Curioso: a mídia é compactamente progressista. O demônio de plantão é o conservador Joseph Ratzinger. Impressionante como o estão satanizando, tornando-o a besta negra do atual conclave e, até certo ponto, substituindo Bush no pódio do homem atualmente mais odiado pela mídia nacional e internacional.
Estou longe de morrer de amores pelo cardeal alemão, mas não deixa de ser irritante a satanização de Ratzinger. Atribuíram a ele a imposição do silêncio aos cardeais, que data de 1139, por ocasião do segundo Concílio de Latrão, que criou a exigência do silêncio.
Pior mesmo foi o que li e ouvi na segunda-feira, quando os cardeais se trancaram no conclave. Textualmente, foi noticiado que cardeal tido como linha-duríssima botou todos os estranhos para fora da capela Sistina, aos berros, gritando: "Extra omnes". Tradução literal: "Todos fora!". Tradução real: "Rua!".
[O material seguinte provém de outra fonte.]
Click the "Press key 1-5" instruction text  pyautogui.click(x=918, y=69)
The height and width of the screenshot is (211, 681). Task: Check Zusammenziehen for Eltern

Este último ritual é mais recente, foi adotado pelo sexto concílio na mesma basílica, se não me engano em 1517.
O grande furo da mídia nada tem a ver com o "furo", que, em jargão adotado nos jornais, é a notícia dada em primeira mão. O furo a que me refiro é a perspectiva mesquinha que ela adota para informar, analisar e opinar sobre o que acontece no mundo contemporâneo. A impressão que me dá é pitoresca. Comentam-se os fatos como se o mundo tivesse começado com a Elis Regina, com a tentativa de suicídio do gato do João Gilberto e com o cinema novo.
Nada houve antes dos três eventos. Só existiam o Grande Vácuo, o Nada. Nem Guerras Púnicas, nem assassinato de César, nem a Carta Magna, nem a Renascença, nem a Reforma, nem mesmo a vacina obrigatória que o Nelson Rodrigues sempre lembrava como o fato mais remoto e indecifrável da história humana. (PS - Esta crônica foi escrita antes da eleição de Bento 16. Pensei em substituí-la, mas vai assim mesmo.)